## PROMPT A
Please shorten the paragraph of the body image article that begins "Scientists at the University of Texas" while keeping its main facts.
## PROMPT B
In the body image article, what position does Alice Meilman hold at the college?
## PROMPT C
Quote the passage of the body image article that starts with the words containing "As an African-American" and ends with "done that before.".

Alice Meilman, a social worker at the college’s Counseling Center, advises students about body image obsession and said the media have played a “destructive” role in perpetuating a self-conscious culture of men and women.
“There are many companies selling products which will benefit from people being dissatisfied with themselves,” she said.
As for finding any bodybuilder idols in the fitness magazines Siegel reads, he says there’s no one specific he aspires to look like, but he does check them out on occasion for comparison.
“I know it’s airbrushed,” he said. “But it’s still always something to work towards.”
This month’s cover of InStyle magazine shows tips for the “just-right” wardrobe to morph any body type into a “thinner, taller” version.
The feature can be found, alongside others like it, at the gym, in the hands of the elliptical addicts moaning through workouts for leaner thighs and tighter abs, attempting the periodicals’ latest ultimate cure for their every body dissatisfaction.
According to the blogosphere where the opinions of judgmental blogheads like Perez Hilton and NonSociety run wild, Kelly Brook has the perfect body — and apparently, it’s a fact.
Scientists at the University of Texas have calculated that the English actress, better known for her curves than her career, has a waist to hip ratio of 0.70588253, deeming her body the ideal image of attractiveness.
Dominique Legaux, a junior acting major at the college, said she’s looking forward to a life on stage. She is an active member of Spit That!, a poetry organization on campus that vocalizes many social and political issues, and Rock Hard Dance Company.
As an African-American woman with a self-described “medium build,” she said she tries not to play into the societal pressure of having the ideal body image. She’s done that before.
Diagnosed with Diabetic Ketoacidosis at 14 years old, Legaux struggled to lose the weight she gained as a result of insulin therapy. Starving, she nearly killed herself six times trying.
“It’s a miserable existence to be obsessed with perfection,” she said.
Legaux said the first thing that pops into her head when she hears the term “body image” is not a word, but a feeling.
“I feel a sense of struggle,” she said.

Stored items

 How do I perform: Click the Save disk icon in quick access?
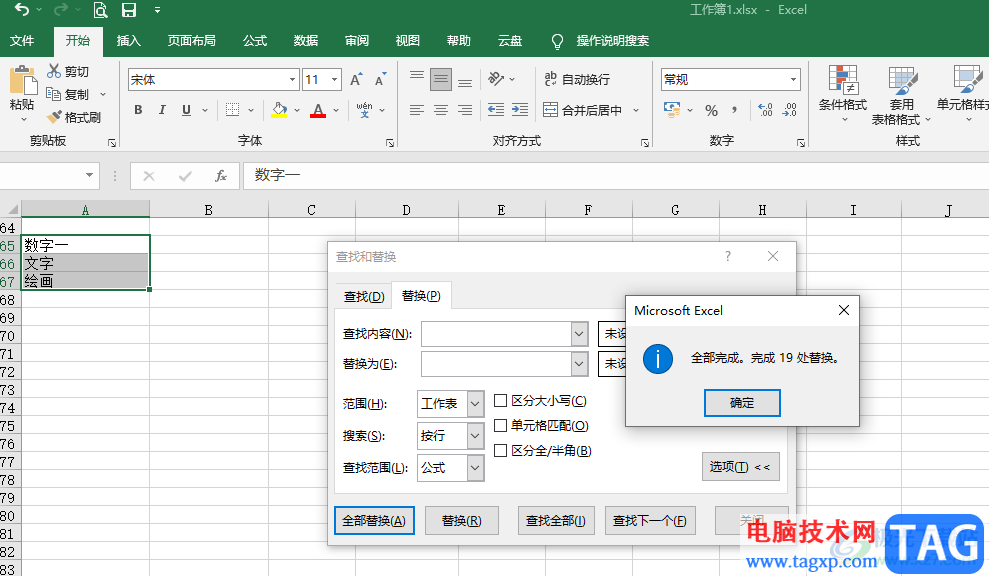(x=129, y=11)
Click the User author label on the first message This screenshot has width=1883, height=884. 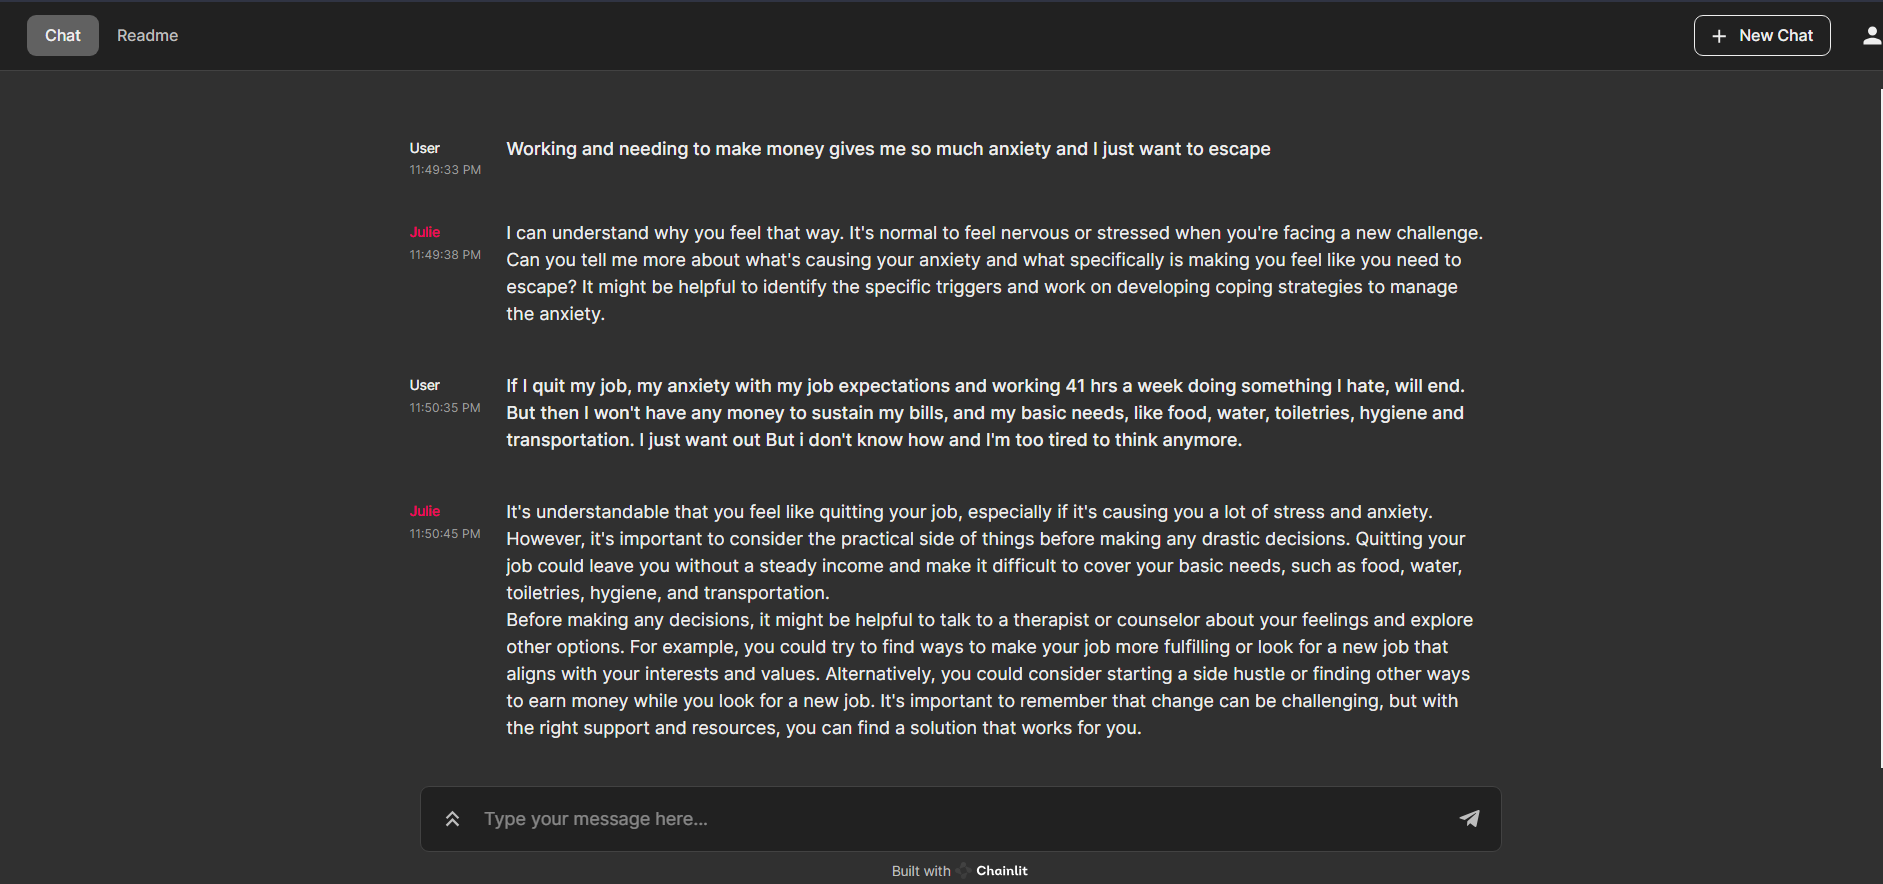tap(423, 148)
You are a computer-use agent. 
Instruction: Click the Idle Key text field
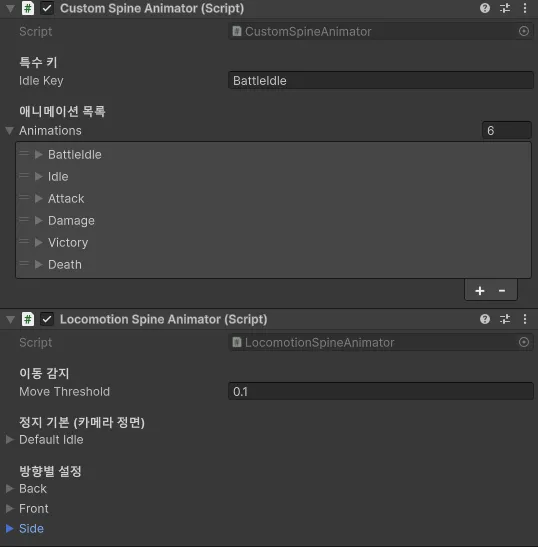(381, 81)
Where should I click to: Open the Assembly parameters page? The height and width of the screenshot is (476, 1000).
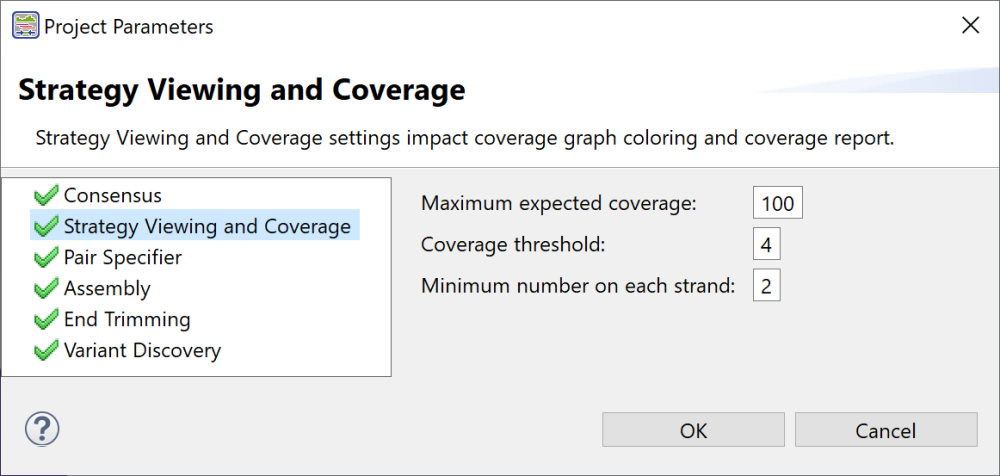107,289
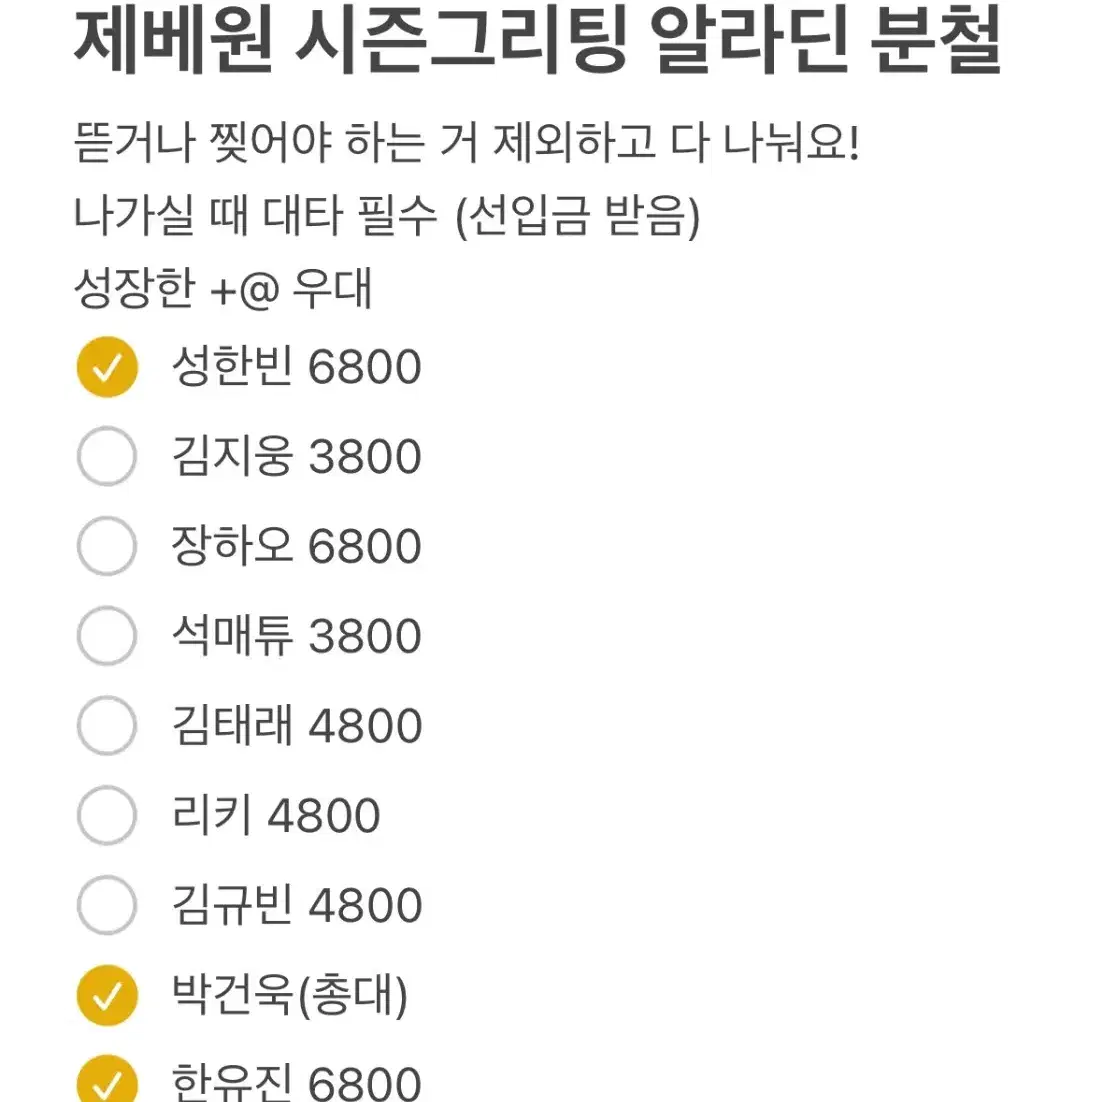Click the 장하오 6800 label text
The image size is (1102, 1102).
click(297, 546)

## ANSWER SECTION A
University of Texas scientists calculated that the English actress, known more for her curves than her career, has a waist-to-hip ratio of 0.70588253, making her body the ideal image of attractiveness.

## ANSWER SECTION B
She is a social worker at the college's Counseling Center.

## ANSWER SECTION C
As an African-American woman with a self-described “medium build,” she said she tries not to play into the societal pressure of having the ideal body image. She’s done that before.